Énoncé A: Reproduisez fidèlement le passage de l'extrait sur le ravitaillement sous Vichy, en commençant par « Les préoccupations réelles » et en allant jusqu'à « bombardement de Toulon. ».
####################
Malgré les efforts d'Henriot dont les causeries à la radio sont très suivies, la population ne voit pas en quoi la politique de Vichy diffère de celle des Allemands. Le gouvernement indiffère de plus en plus, même si les péripéties de ses querelles intestines et de ses alliances parviennent à attirer l'attention un moment (en novembre, par exemple). On s'attend régulièrement à sa chute et au remplacement de Laval par un gauleiter, Von Renthefink en janvier, Doriot ou Déat par la suite. À l’occasion, le chef du gouvernement continue de surprendre, mais pas dans le sens souhaité. On s'étonne de son accord avec la Milice alors qu'on croyait qu'il la “ roulait ” et l'utilisait. On lui prête toujours la volonté de négocier avec les Américains. Mais croit-on vraiment qu'il le puisse ? Les actes que l'on commente avec le plus de passion ne sont pas ceux de Vichy, mais ceux du Comité d'Alger, car on le considère, chaque jour davantage, comme un deuxième gouvernement.
Les préoccupations réelles de la population sont ailleurs. Elles se portent sur tout ce qui touche à sa survie quotidienne : les bombardements, les évacuations, les réquisitions et, bien entendu, le ravitaillement. On sait Vichy bien nourri, alors qu'ici la situation reste angoissante. C'est l'obsession permanente dont témoignent les 13 112 allusions relevées à ce sujet par le contrôle postal de novembre et les 7 971 du mois suivant, malgré le bombardement de Toulon.
Dans cette ville, la situation s'est (relativement) améliorée et, finalement, l'hiver 1943-44, se passe moins difficilement que les précédents. Les légumes sont plus abondants et les distributions de viande plus régulières. C'est évidemment l'une des conséquences de la diminution de population. Mais, en contrepartie, les petites villes et les villages souffrent davantage. En novembre, pendant quelques jours, une dizaine de localités ne peuvent faire le pain. La farine manque même à La Seyne où cette pénurie sert de détonateur au mécontentement ouvrier. À partir de la mi-novembre, la farine manque périodiquement, ici ou là. Dans les communes, même agricoles, surchargés de réfugiés, se nourrir est devenu, comme en ville, un exploit quotidien. La population est sous-alimentée partout. Absence totale de matières grasses, longues périodes sans viande, très grave pénurie de lait dont les besoins ne sont couverts qu'à 50 %, stocks de farine sans cesse à la limite de la rupture, les rapports répètent de mois en mois les mêmes motifs d'inquiétude.
####################
Énoncé B: Présentez sous forme de tableau Markdown les lignes des entrées, de la ligne contenant « Tick the checkbox » jusqu'à la dernière ligne des entrées incluse, avec les colonnes « N° » et « Texte » et sans les lignes vides.
####################
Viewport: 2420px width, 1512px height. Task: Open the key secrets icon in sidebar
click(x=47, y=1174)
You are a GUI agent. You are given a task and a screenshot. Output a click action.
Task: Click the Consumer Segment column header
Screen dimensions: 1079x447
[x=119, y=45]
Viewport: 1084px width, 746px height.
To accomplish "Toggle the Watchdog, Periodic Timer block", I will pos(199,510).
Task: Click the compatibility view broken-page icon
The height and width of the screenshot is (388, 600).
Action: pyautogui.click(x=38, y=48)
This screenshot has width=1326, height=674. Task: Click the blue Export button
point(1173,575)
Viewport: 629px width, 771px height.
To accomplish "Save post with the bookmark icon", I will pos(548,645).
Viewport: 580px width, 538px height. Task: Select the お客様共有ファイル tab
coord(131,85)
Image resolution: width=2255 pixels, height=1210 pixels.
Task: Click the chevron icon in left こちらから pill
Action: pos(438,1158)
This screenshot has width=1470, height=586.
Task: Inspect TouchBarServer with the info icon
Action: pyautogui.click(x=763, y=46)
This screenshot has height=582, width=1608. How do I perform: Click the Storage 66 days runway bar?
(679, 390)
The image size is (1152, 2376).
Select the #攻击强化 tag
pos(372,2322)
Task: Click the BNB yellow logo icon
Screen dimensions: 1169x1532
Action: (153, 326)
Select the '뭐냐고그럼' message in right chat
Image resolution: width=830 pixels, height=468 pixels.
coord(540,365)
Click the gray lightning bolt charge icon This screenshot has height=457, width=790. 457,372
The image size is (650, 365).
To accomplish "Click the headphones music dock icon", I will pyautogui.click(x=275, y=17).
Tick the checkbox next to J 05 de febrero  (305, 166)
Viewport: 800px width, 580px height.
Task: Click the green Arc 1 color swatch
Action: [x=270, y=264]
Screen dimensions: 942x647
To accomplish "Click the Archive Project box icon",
####################
Corrigé A:
Les préoccupations réelles de la population sont ailleurs. Elles se portent sur tout ce qui touche à sa survie quotidienne : les bombardements, les évacuations, les réquisitions et, bien entendu, le ravitaillement. On sait Vichy bien nourri, alors qu'ici la situation reste angoissante. C'est l'obsession permanente dont témoignent les 13 112 allusions relevées à ce sujet par le contrôle postal de novembre et les 7 971 du mois suivant, malgré le bombardement de Toulon.

Corrigé B:
| N° | Texte |
|---|---|
| 1 | Tick the checkbox next to J 05 de febrero  (305, 166) |
| 2 | Viewport: 800px width, 580px height. |
| 3 | Task: Click the green Arc 1 color swatch |
| 4 | Action: [x=270, y=264] |
| 5 | Screen dimensions: 942x647 |
| 6 | To accomplish "Click the Archive Project box icon", |